Dursun imita son aînée. Puis elles firent de même avec leur invitée, qui le leur rendit avec répugnance, semblait-il. Cette femme n’aimait pas Deirane. Elle ne savait pas si c’était parce que la petite concubine avait tué son mari, ou qu’elle dépendait de cette dernière. La maison qu’elle occupait appartenait à Deirane, l’argent qu’elle dépensait pour vivre était celui de Deirane, l’entreprise qu’elle gérait également alors que quelques mois plus tôt, elle possédait la compagnie. Bizarrement, son animosité ne semblait pas s’étendre à Dursun bien qu’elle détînt un quart des propriétés de l’ancien négrier.

Deirane appréhendait cette rencontre. Cela faisait des douzains qu’elle la repoussait. Pourtant, un jour elle allait bien devoir se mettre à administrer ses biens elle-même. Brun avait confié à Dayan la tâche de la former dans cette démarche. Elle se demandait quelles étaient les motivations du roi. Le harem lui fournissait tout, elle n’avait pas besoin de l’argent de ce commerce. Peut-être ne voulait-il que lui apprendre le commerce justement.
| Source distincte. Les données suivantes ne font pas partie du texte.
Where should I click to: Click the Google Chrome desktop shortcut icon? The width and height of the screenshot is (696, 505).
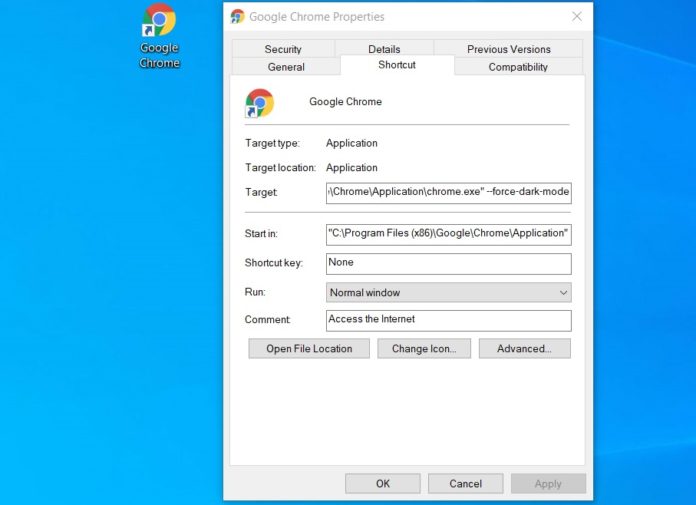[x=159, y=22]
Et effectivement, la former représentait bien la principale motivation de Brun. La table qui trônait d’habitude au centre de la pièce avait été repoussée dans un coin, et remplacée par une autre, moins surchargée en décoration. Et le moindre espace plat, y compris le bureau, était couvert d’objets divers. On se serait cru au milieu d’un bazar. Les deux jeunes femmes se regardèrent, intriguées.

— Je vois que vous avez remarqué le changement d’organisation des lieux, constata Dayan.

— Il se passe quelque chose ? s’enquit Dursun. Un déménagement ?

— Non. Vous allez diriger une maison de négoce. Il est bon de savoir ce qui peut s’échanger. Voici un bref échantillon de ce que produit notre monde. Pourrez-vous en identifier l’origine ?

— C’est un test ? demanda Deirane.

— C’est une leçon.

Les deux jeunes femmes circulèrent au milieu des marchandises. Dursun s’arrêta devant une table basse en bois au plateau parfaitement lisse décoré d’incrustation dessinant un motif géométrique et recouvert d’un vernis qui faisait bien ressortir les veines du matériau.

— Ça vient d’un royaume edorian, proposa-t-elle, seuls eux savent travailler le bois comme cela.

— Ils sont de bons menuisiers. Cependant, ils ne disposent pas des outils pour atteindre cette perfection dans la coupe, la détrompa-t-il.

Deirane jeta un coup d’œil sur le meuble. En le découvrant, elle ne put se retenir de poser la main à sa surface pour le caresser.

— Elle a été créée en Yrian, expliqua-t-elle, cette façon de décorer le plateau est typique de mon pays.

— Où trouve-t-on l’équipement pour ça ?

Deirane haussa les épaules en signe d’ignorance. C’est Venaya qui répondit :

— Près d’une rivière au courant suffisamment fort pour actionner les scies et les perceuses, dans les régions assez riches pour s’offrir des outils en métal. Cela limite la fabrication à l’Yrian, l’Helaria et la Nayt et quelques autres rares endroits.

— Dont l’Orvbel, ajouta Dayan. Seulement, comme nous sommes un petit pays, nous en créons très peu et nous gardons l’essentiel de notre production.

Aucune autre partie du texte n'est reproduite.